God, in Christ, holds out the greatest encouragement to sinners to return and be friends:
He invites us, though rebels;
He promises us all the fullness of God, though traitors;
He warns us, that He may not punish us;
He expostulates with us, because we are so stubborn;
and He sets before us examples of the greatest enemies, whom He has restored to His favor, introduced to His kingdom, and made honorable among His people.
He brings into friendship and fellowship, by accompanying His gospel with the power of His Holy Spirit, and winning over the heart by His grace.
The method He has adopted to reconcile sinners, is most surprising; it is thus expressed, "Not imputing their trespasses unto them." It is not denied that they are sinners, and many of them notorious sinners.

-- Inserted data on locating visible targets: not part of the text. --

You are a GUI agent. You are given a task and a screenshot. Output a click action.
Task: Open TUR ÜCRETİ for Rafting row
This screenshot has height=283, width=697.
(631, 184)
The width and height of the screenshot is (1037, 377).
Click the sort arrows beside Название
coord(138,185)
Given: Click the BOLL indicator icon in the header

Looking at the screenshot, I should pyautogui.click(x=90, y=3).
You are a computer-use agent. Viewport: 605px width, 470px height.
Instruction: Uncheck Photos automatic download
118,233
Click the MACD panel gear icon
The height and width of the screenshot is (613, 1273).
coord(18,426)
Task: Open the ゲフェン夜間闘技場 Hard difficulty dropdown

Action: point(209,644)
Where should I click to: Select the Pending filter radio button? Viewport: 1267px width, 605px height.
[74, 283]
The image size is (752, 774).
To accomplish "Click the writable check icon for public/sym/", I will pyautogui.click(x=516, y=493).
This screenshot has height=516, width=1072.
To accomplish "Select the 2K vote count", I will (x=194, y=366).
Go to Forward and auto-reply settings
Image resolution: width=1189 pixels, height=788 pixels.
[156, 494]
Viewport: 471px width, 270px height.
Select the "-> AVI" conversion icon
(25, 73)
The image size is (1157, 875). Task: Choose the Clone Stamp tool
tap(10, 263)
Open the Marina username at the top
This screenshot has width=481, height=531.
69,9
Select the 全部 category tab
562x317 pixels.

It is admitted, that God would be just in punishing them eternally; but He does not lay their sins to their charge — or place their transgressions to their account.
Christ has suffered — that we may be spared.
He was condemned — that we may be justified.
Sin was charged on Him — that it may never be charged on us.
He died — that we may live forever.
The whole of the curse fell on Him — that we may inherit a blessing.
Justice was honored and satisfied, by His obedience and death. And now the sinner may be pardoned, justified, accepted, cared for, and glorified. Yes, now every penitent sinner, every one who believes in Jesus, must be pardoned, reconciled to God, and entitled to Heaven.
This is truly a mystery of mercy, and it is all of God. It was . . .
contrived by His wisdom,
approved by His justice,
executed by His Son,
published by His servants,
and applied by His Holy Spirit.
Man is treated with the greatest kindness, and God displays the richest grace and condescension. Sinner, look not at God as displayed in His judgments, or manifested in His works — but look at Him in Jesus, there He is a reconciling God; approach Him, plead with Him, believe His Word, and expect His blessing! He will not impute to you your sins, or punish you for your transgressions — but, "He will abundantly pardon!"